# WORK INSTRUCTION
Copy, without a single change, each line from the one that holds "You are a computer-use agent." to the bottom of the entries below, and drop any pictures.

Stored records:
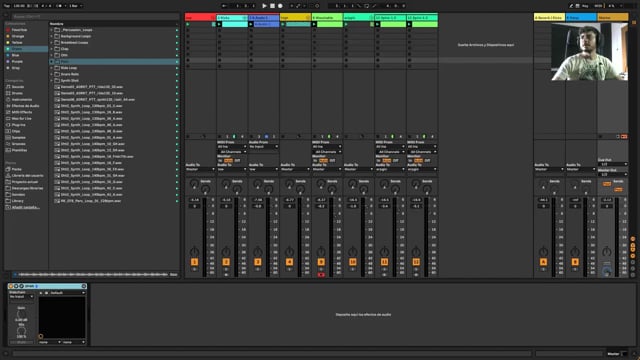Expand the Background Loops folder
The height and width of the screenshot is (360, 640).
(x=51, y=36)
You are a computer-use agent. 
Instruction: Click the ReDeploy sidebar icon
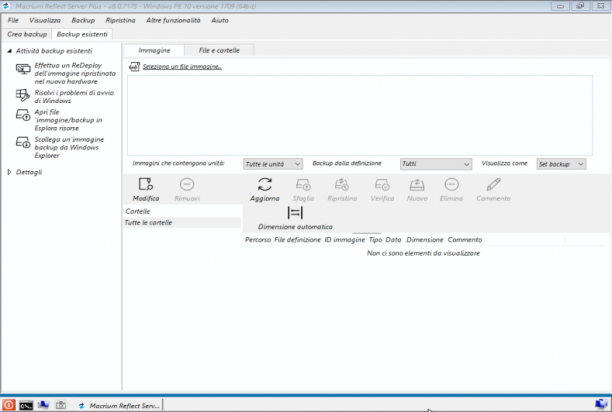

# SOLUTION TO THIS TASK
You are a computer-use agent. 
Instruction: Click the ReDeploy sidebar icon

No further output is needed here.